Defining and measuring systemic resilience

  • Event
    COP26
  • Publication date 08 Nov 2021

Honourable guests, ladies and gentlemen,
Thank you for the opportunity to speak at this important event.

Over the past week, we have seen the building momentum to scale up global climate response. To translate this momentum into action will require significantly greater investments, investments in a different set of assets, and investments that address the humanitarian imperative of social inclusion and poverty alleviation.

Notably, we are facing a double challenge. We will have to both reduce the present infrastructure financing gap and ensure that this new infrastructure is low carbon climate resilient. According to some estimate, the infrastructure gap worldwide could reach USD 3 to USD 6 trillion by 2040.

From a microeconomic point of view, the infrastructure investment gap looks like an economic paradox since, with current low-interest rates, infrastructure investments deliver a real return between 4% and 8%.

With an estimated USD 14 trillion of negative-yielding debt in OECD countries and USD26 trillion of low carbon, climate-resilient investment opportunities in developing countries by 2030, capital in search of higher results should flow from developed to developing countries to address this gap. This is not happening because of perceived risks associated to a range of policy, technical, business, macro-economic barriers.

This risk perception is magnified for green investment. Green investments tend to have higher upfront capital requirements, longer pay-back periods, and can have higher sensitivity to policy changes and technology risks than conventional investments.

Moreover, pricing climate risks remain a challenge for investors, who estimate the likelihood of various climate scenarios and their implications for physical and transition risks at the institutional and project levels.

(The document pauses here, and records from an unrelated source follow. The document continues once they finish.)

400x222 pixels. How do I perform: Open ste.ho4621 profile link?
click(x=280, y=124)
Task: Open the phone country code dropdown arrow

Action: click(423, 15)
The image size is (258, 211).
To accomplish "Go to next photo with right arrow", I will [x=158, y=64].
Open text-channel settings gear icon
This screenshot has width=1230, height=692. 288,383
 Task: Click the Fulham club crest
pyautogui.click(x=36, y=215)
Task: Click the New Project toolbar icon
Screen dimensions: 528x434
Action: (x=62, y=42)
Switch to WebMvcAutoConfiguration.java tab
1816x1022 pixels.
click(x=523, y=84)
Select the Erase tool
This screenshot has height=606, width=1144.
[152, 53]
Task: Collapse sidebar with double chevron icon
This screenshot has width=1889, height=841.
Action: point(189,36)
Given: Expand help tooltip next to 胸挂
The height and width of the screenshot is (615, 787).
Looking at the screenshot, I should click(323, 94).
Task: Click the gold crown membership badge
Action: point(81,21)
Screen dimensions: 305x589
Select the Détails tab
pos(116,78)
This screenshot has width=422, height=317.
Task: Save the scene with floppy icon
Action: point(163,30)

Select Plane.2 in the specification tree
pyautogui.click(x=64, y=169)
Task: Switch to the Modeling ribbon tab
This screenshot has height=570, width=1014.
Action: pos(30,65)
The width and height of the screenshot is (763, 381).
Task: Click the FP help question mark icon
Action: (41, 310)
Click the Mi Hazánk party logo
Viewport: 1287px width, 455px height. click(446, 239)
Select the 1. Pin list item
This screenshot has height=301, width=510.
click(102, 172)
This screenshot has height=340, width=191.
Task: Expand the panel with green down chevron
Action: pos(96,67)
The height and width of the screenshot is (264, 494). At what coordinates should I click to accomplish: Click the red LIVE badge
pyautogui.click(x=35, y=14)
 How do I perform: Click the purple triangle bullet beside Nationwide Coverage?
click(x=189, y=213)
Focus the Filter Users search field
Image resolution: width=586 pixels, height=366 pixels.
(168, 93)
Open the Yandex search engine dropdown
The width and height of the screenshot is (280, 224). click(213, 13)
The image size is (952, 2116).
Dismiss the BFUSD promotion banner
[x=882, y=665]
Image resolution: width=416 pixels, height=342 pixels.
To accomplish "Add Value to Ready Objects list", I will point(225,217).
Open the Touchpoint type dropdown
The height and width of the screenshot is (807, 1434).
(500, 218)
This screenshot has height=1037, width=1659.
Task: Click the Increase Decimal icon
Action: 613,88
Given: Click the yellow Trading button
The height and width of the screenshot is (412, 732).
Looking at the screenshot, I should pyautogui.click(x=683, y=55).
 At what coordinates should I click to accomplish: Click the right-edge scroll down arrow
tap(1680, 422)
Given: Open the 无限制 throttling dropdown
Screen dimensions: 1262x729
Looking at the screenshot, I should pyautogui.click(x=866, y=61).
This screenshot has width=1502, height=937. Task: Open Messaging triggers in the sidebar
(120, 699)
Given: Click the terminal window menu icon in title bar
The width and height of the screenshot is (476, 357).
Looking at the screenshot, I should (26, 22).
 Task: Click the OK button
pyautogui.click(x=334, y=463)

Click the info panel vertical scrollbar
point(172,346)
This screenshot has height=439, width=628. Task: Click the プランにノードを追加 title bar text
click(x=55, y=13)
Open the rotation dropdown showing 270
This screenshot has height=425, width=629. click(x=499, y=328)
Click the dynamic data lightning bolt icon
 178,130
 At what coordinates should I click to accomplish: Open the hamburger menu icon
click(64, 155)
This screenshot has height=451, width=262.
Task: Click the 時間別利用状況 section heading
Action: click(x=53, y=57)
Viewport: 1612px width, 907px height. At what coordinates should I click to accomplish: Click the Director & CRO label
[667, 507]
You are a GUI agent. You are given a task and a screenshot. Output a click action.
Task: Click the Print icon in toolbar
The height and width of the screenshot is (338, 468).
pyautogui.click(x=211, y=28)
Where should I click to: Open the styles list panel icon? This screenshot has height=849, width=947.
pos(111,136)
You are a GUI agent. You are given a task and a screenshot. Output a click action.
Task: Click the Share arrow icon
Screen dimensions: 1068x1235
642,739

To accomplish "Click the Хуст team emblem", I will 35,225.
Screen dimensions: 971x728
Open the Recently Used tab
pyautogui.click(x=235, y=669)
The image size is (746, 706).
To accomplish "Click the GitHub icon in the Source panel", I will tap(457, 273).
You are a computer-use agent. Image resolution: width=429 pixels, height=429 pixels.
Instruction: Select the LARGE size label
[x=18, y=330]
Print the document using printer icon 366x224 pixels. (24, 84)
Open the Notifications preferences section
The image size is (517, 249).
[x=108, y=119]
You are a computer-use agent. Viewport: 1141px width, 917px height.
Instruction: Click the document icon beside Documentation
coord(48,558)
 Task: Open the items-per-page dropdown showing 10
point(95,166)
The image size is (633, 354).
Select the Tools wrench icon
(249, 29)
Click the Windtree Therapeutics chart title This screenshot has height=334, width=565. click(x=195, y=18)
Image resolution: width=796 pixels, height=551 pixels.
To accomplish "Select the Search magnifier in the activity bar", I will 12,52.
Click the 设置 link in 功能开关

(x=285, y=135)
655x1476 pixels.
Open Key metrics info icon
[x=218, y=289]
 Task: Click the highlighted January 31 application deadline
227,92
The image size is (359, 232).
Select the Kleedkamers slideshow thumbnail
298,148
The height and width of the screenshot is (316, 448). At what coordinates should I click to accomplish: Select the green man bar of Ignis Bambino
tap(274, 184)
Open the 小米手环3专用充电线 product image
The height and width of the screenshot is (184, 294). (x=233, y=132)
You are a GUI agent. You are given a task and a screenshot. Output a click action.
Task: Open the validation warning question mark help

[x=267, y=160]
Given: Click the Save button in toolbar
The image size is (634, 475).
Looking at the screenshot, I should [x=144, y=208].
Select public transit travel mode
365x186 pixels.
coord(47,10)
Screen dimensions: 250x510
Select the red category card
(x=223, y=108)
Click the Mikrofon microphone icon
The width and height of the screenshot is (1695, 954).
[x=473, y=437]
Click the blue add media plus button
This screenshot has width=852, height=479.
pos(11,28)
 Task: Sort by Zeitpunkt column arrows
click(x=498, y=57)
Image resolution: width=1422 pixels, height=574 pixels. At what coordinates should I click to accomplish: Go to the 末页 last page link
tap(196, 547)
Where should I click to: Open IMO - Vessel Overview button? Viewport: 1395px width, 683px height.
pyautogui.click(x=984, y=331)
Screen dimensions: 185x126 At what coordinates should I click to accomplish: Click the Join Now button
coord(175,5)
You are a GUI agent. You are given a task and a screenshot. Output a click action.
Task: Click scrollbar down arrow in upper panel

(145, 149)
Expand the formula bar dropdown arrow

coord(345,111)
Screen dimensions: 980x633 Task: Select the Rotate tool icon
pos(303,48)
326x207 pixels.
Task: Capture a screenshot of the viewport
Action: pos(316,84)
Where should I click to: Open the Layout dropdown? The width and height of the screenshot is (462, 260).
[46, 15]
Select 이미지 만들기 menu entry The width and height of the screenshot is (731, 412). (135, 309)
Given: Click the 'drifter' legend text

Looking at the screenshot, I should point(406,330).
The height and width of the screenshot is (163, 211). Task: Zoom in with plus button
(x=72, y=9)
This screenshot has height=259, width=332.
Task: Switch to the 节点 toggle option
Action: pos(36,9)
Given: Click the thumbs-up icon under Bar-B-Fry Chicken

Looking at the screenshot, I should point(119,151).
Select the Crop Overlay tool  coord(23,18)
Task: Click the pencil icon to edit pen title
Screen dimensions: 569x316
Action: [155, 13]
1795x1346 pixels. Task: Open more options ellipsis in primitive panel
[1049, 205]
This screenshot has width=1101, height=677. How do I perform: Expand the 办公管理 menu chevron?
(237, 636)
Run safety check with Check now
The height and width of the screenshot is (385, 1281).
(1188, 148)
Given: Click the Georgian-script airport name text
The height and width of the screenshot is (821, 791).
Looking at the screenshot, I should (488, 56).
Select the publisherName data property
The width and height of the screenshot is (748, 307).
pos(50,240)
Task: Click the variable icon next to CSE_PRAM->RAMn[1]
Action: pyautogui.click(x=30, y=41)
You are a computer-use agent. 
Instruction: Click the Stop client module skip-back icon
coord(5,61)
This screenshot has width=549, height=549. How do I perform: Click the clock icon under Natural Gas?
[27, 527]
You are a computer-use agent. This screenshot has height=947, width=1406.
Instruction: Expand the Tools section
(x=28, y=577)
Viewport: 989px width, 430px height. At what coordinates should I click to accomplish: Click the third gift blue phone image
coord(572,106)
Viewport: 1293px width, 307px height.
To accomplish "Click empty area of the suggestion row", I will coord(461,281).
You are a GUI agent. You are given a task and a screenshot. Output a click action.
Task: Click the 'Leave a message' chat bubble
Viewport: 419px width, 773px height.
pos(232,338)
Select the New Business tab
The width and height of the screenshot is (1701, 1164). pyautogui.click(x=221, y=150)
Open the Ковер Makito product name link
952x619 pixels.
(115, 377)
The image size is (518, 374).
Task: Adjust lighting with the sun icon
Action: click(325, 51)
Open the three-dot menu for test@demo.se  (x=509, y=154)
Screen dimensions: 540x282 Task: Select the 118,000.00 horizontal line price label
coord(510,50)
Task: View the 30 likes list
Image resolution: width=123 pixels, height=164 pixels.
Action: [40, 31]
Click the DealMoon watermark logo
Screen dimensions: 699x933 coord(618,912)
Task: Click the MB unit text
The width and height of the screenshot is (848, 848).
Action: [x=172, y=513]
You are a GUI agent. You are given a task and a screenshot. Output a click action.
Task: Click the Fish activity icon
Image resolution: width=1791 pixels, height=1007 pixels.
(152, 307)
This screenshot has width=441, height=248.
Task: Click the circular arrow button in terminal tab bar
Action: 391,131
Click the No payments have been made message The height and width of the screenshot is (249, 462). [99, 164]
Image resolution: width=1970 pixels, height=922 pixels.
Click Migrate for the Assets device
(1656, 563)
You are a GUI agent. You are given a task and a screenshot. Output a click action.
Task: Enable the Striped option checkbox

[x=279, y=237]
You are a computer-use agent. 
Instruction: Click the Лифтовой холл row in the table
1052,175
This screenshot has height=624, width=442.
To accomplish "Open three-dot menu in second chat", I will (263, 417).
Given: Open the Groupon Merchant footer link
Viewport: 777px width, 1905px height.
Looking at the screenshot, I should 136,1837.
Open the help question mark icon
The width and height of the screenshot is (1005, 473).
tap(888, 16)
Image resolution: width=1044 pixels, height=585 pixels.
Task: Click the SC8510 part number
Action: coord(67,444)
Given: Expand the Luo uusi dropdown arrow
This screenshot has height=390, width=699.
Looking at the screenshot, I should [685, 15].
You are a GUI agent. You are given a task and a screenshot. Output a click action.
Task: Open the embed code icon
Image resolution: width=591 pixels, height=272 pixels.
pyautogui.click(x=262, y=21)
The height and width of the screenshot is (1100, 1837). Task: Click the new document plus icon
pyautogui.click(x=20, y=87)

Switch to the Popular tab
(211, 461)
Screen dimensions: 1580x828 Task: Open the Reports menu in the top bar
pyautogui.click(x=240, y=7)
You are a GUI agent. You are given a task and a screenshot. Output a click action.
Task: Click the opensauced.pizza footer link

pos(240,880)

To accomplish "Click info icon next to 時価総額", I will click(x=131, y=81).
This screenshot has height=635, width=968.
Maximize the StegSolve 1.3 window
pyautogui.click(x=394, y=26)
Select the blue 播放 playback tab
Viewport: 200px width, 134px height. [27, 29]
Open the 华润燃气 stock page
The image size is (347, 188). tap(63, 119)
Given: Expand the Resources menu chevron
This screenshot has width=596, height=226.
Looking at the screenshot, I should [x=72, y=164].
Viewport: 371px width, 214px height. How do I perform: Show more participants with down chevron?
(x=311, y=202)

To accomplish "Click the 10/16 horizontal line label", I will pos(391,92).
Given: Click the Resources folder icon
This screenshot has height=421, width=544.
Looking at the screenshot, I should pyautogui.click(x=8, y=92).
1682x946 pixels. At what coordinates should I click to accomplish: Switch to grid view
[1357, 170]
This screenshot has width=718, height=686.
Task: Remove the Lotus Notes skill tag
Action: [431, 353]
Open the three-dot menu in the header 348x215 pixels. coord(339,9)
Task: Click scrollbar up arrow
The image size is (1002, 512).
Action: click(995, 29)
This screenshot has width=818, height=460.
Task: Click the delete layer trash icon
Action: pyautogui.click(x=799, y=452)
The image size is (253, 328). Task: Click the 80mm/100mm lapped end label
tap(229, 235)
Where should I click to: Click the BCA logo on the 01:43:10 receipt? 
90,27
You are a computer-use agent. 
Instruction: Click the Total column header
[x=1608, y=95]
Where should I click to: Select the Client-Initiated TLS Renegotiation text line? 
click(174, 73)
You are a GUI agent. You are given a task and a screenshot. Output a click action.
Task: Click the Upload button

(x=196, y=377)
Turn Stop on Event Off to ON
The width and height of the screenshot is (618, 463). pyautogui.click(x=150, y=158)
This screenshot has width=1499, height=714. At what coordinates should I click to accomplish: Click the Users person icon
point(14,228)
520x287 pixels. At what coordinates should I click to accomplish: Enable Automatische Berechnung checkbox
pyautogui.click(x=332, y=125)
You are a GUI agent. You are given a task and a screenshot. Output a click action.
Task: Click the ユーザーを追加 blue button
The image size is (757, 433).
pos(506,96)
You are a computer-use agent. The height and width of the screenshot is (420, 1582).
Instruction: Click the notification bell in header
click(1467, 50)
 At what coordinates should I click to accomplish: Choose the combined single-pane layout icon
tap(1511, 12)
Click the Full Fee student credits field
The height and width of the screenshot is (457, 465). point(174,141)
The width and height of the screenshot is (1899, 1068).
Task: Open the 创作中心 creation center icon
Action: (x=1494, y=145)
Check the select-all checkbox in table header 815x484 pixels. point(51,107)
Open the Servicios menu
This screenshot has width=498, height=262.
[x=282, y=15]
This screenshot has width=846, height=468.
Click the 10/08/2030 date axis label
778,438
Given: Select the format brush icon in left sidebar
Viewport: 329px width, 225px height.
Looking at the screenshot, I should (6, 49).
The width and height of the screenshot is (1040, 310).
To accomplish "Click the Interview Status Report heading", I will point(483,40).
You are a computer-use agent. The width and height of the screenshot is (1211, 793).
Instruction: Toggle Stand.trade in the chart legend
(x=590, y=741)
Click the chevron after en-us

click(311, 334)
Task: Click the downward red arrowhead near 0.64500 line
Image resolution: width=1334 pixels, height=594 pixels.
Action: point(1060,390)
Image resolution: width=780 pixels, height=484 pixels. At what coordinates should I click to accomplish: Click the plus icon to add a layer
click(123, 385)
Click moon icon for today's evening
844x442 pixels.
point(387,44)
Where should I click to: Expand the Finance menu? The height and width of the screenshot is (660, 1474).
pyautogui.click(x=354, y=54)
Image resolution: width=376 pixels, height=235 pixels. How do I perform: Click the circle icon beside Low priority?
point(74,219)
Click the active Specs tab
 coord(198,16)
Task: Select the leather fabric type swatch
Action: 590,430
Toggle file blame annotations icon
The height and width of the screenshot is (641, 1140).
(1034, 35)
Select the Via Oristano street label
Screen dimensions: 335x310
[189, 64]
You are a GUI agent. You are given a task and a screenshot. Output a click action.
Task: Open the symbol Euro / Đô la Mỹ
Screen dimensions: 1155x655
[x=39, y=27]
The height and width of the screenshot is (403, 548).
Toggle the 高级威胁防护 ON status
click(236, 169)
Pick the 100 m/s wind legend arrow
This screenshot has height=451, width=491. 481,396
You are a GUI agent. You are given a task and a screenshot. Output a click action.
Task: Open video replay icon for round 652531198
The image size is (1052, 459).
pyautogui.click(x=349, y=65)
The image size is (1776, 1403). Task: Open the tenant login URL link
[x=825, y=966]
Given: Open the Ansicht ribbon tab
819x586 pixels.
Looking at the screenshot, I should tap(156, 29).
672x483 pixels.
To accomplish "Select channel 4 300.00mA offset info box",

There is usually a limited understanding of the range of climate interventions, their applicability in each country context, and how to develop markets for scaling them up.
Data gaps and unavailability of data pose an additional challenge to identify emerging needs and validate business models.

In effect, these gaps and barriers create a range of policy, economic, and technical risks that discourage capital flows to the project development cycle of climate innovations. As a result, we are not witnessing a repricing of assets to reflect climate risks in global financial markets.

There is a need for valuation methodologies and a system-wide approach that measures risks—incorporating them in integrated project pipeline design to crowd-in public and private investments.

GCF, together with the Government of Jamaica and the CCRI, is piloting methodologies for resilient infrastructure structuring and financing such as the ‘Systemic Resilience Assessment Tool.’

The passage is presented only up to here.